WORK INSTRUCTIONS: Nothing but the lines from the line with "This screenshot has width=1911, height=914." to the end of the records below should appear in the answer, each exactly as given.

Stored items from a collection:
########

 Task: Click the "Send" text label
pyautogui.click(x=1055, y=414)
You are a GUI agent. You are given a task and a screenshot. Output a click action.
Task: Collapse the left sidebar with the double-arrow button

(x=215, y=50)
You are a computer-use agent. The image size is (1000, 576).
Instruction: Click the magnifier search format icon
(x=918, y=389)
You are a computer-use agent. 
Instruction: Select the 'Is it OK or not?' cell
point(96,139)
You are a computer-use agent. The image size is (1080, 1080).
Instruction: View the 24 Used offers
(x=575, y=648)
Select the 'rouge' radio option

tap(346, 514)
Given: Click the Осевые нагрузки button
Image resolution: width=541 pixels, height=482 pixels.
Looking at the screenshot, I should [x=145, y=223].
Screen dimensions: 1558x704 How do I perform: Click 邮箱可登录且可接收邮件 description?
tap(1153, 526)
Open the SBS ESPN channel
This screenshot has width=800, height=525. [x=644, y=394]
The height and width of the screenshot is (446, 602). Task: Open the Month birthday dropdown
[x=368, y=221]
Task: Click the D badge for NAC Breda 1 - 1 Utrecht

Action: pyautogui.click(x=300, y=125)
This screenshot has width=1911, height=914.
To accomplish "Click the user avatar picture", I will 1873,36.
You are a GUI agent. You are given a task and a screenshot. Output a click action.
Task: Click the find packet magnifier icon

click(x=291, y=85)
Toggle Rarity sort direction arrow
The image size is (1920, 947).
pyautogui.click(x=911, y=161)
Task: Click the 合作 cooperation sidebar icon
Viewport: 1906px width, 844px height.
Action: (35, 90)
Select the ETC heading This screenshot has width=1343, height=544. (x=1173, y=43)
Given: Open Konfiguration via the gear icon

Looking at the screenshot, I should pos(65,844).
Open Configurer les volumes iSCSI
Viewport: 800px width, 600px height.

########

RESPONSE TO THE EXERCISE:
This screenshot has width=1911, height=914.
To accomplish "Click the user avatar picture", I will 1873,36.
You are a GUI agent. You are given a task and a screenshot. Output a click action.
Task: Click the find packet magnifier icon

click(x=291, y=85)
Toggle Rarity sort direction arrow
The image size is (1920, 947).
pyautogui.click(x=911, y=161)
Task: Click the 合作 cooperation sidebar icon
Viewport: 1906px width, 844px height.
Action: (35, 90)
Select the ETC heading This screenshot has width=1343, height=544. (x=1173, y=43)
Given: Open Konfiguration via the gear icon

Looking at the screenshot, I should pos(65,844).
Open Configurer les volumes iSCSI
Viewport: 800px width, 600px height.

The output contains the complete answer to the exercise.